- 255 Okunma
- 0 Yorum
- 1 Beğeni
HAKAN AKTAY /ANLAMADIĞIM İÇİN ANLATAMAMIŞ OLABİLİRİM.
Büyük çok büyük hatta çok çok büyük bir meselemiz var. “İletişim”.
İnsanla, koca dünyayı paslattığımız diğer canlılarla, doğayla, dünyayla, evrenle, kâinatla hatta kullandığımız kalemden otomobile kadar bütün araç ve gereçlerle iletişim veya iletişimsizlik problemimiz var.
Konuşma ve dinleme eğitimi şart!
Büyük bir ölçüde bozulun üslup en başta insanın insanla olan iletişimini dejenere etmiş durumda. Konuşmayı öğrenmişiz dinlemek gerektiğini öğrenmeden. Cümleler kurmaya başlamışız içinde saygı barındırmadan; aslında konuşmayı öğrenmişiz fakat nasıl konuşmamız gerektiğini öğrenmemişiz.
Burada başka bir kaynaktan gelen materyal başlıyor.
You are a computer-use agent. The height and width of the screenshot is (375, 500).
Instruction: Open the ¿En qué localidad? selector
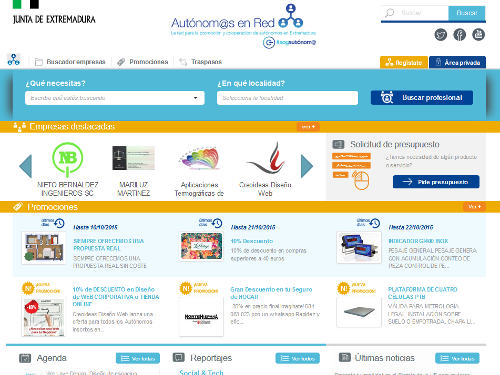(287, 98)
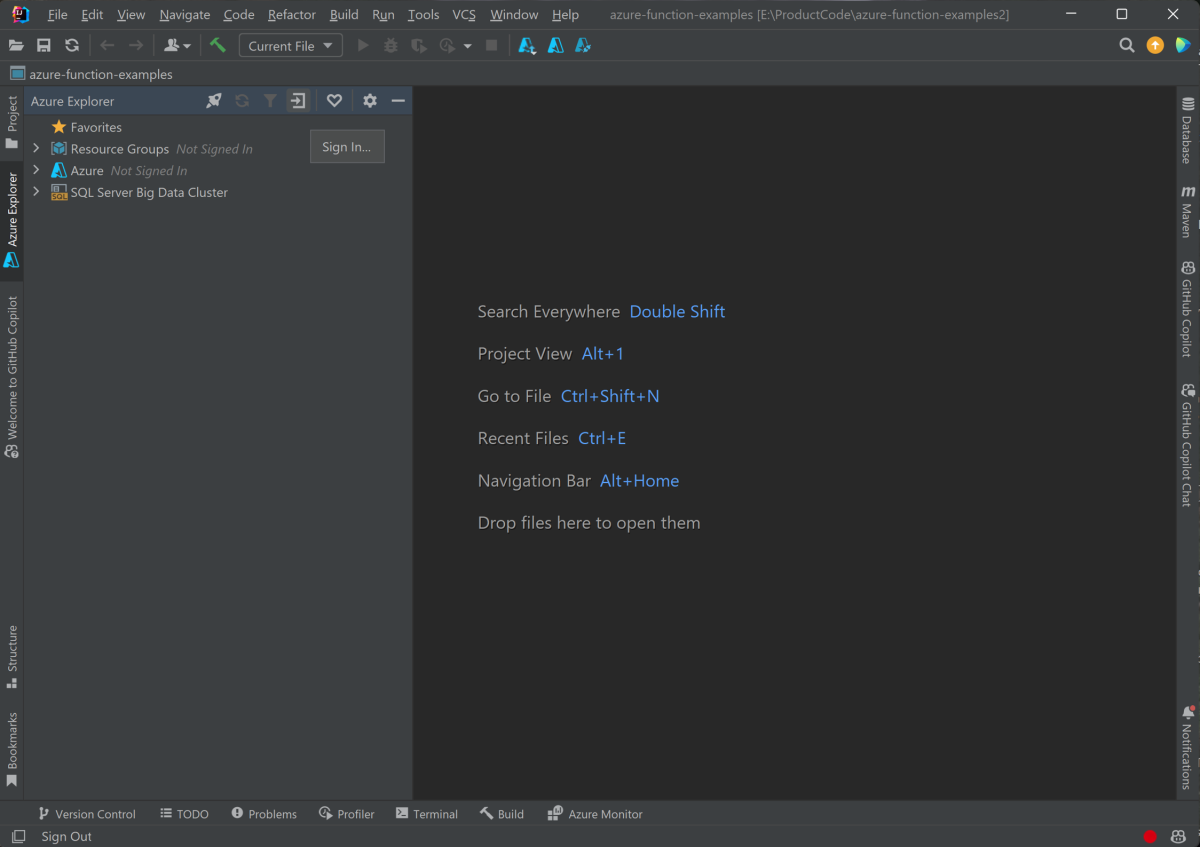
Task: Click Sign Out in the status bar
Action: pyautogui.click(x=66, y=836)
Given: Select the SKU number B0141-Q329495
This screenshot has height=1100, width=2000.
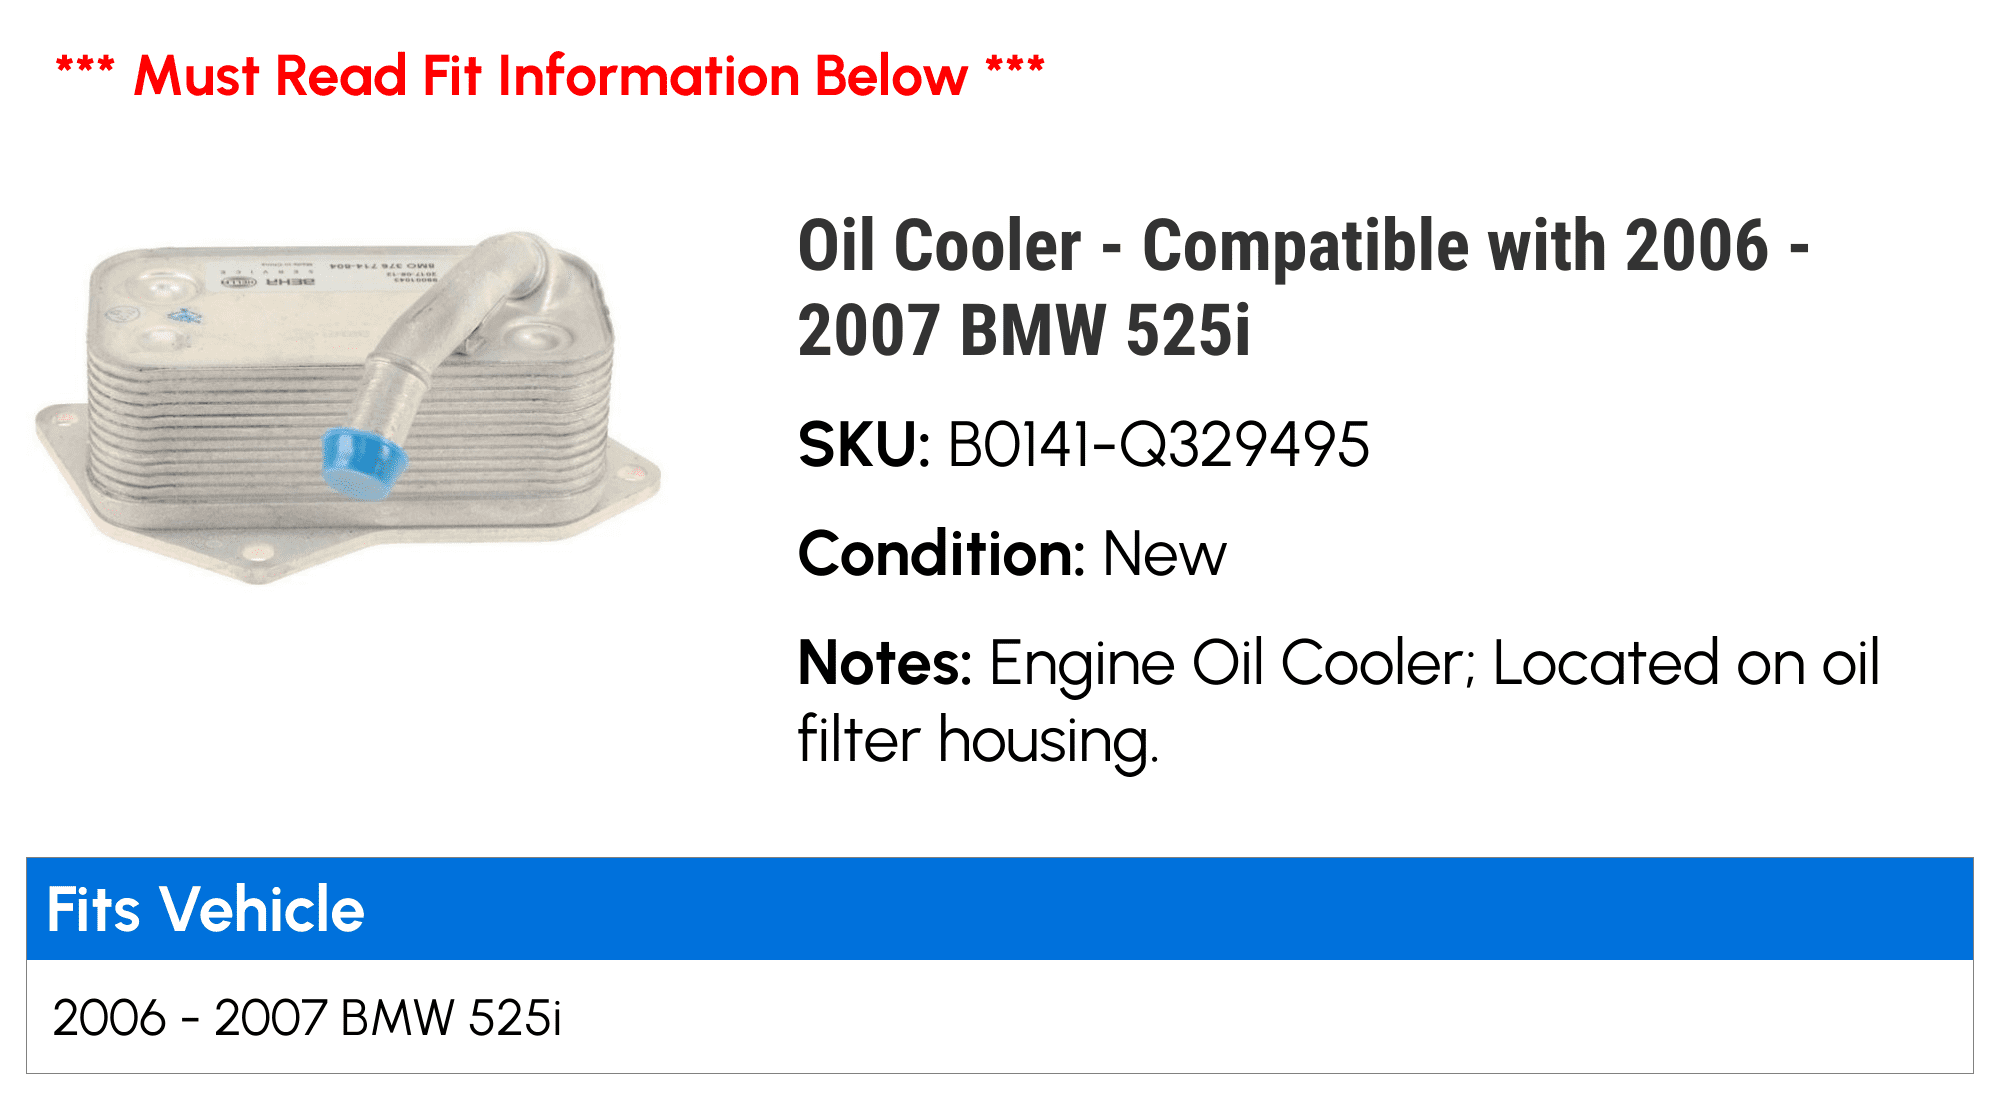Looking at the screenshot, I should point(1158,445).
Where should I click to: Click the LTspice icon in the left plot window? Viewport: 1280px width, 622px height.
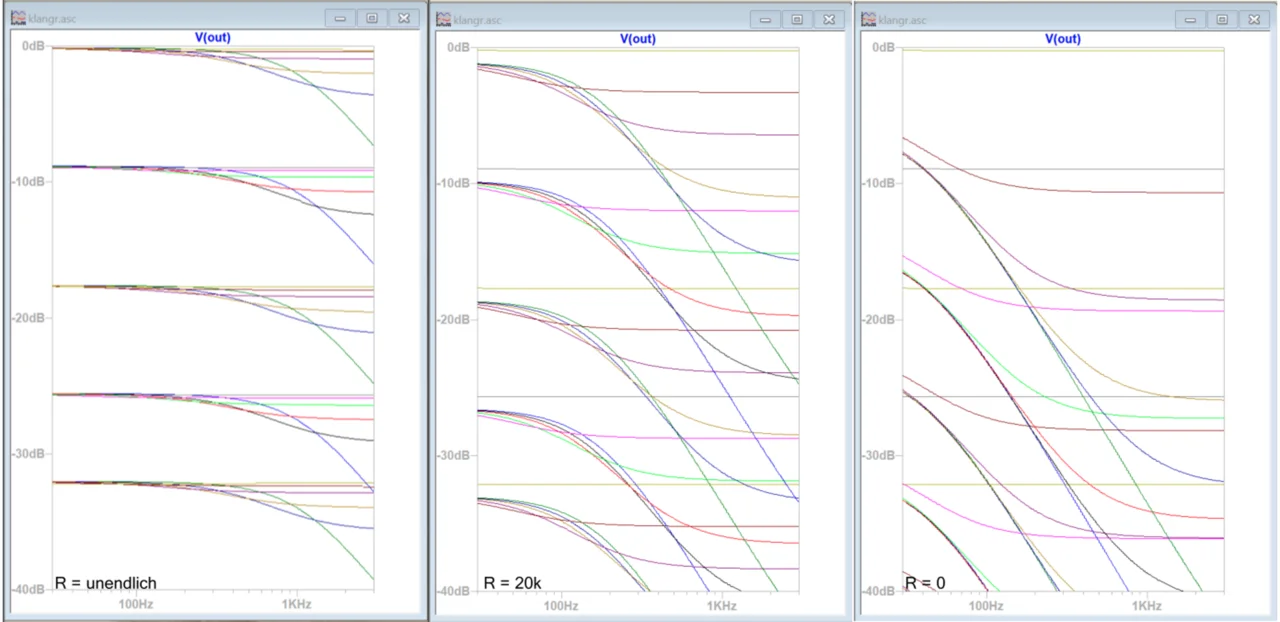pos(17,18)

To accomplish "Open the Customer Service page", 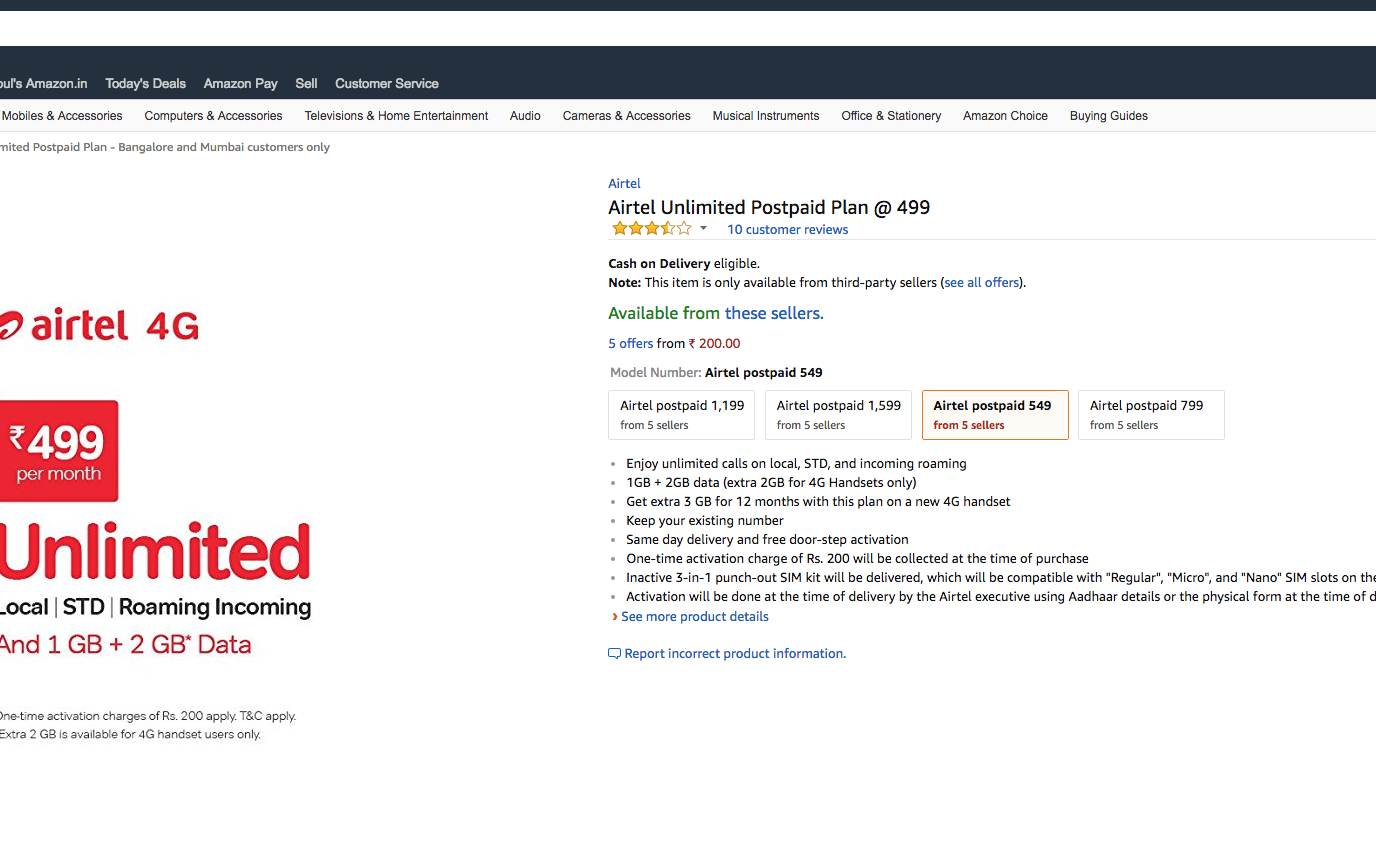I will 386,84.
Konuşmayı öğrenemeden sürekli birileri her yerde konuşuyor hem de en üst perdeden konuşuyor. Aklımıza ne geliyorsa en iyisini bildiğini zannederek konuşuyor ki; bu kadar akıl dağıtmakla geride acaba kendisine yetecek kadar akıl kalıyor mu diye merak ediyorsun. Sizi yetersiz görüyor kendinizi nasıl geliştirmeniz konusunda anlatıyor da anlatıyor, velhasıl sorunlarınıza değinecek olursa da yine dinlemiyor sorunlarınızı şöyle çözün böyle çözün diyor. Benim anlamadığım ilk baştaki konu bu kadar insan nasıl bu kadar çok hayat ve insanlık üzerine akıllar verecek bilgi ve donanıma kavuştu.
Ben bilirim kavramı bu dönemin iletişim öncülüğünü yapıyor olabilir, bir diyaloğa girmeden önce yapılması gereken ben en iyisini biliyorum üslubuyla konuşma ve dinleme erdemliğini bir kenara bırakarak karanlık bir cehaletle söze başlamak. Çok eski görünse de az eski çağlarda doğrunun değerli olduğu zamanlarda doğru bilgiye ulaşmak için yıllarını harcayan insanların yerini! Doğruyu hemen bulup ve şu kısacık ömrümüzde tüm insanları yola getirmeye çalışan insanlar aldı. Bu insanlar her yerdeler tüm köylerde, kasabalarda, ilçelerde şehirlerde, ülkelerde. Farkında olsak da olmasak da çok fazla halk kahramanı var.
Asıl meseleye baktığımızda ne diyoruz önce insan ve insanla nasıl konuşması gerektiğini bilen insanlar neredeler? Böyle insanlarla karşılaştıysanız lütfen çokça konuşun ve dinleyin ve böyle insanlarında olduğunu bilelim ve Lütfen bilenler bilmeyenlere anlatsın.
Her şeyin istinasız her şeyin en iyisini bilen bu insanlar iletişim kurarken konuşma ve dinleme saygısını bilmekten neden yoksun kalmışlar. Peki, Kendini çok önemli kılan insan, her şeyi ben biliyorum diyen insan, yeryüzündeki tek akıl sahibi kendisinin olduğunu kendine nasıl kanıtlamış. Nasıl olmuşta yeryüzünde tek beynini kullanabilen canlı olduğuna kendini ikna etmiş?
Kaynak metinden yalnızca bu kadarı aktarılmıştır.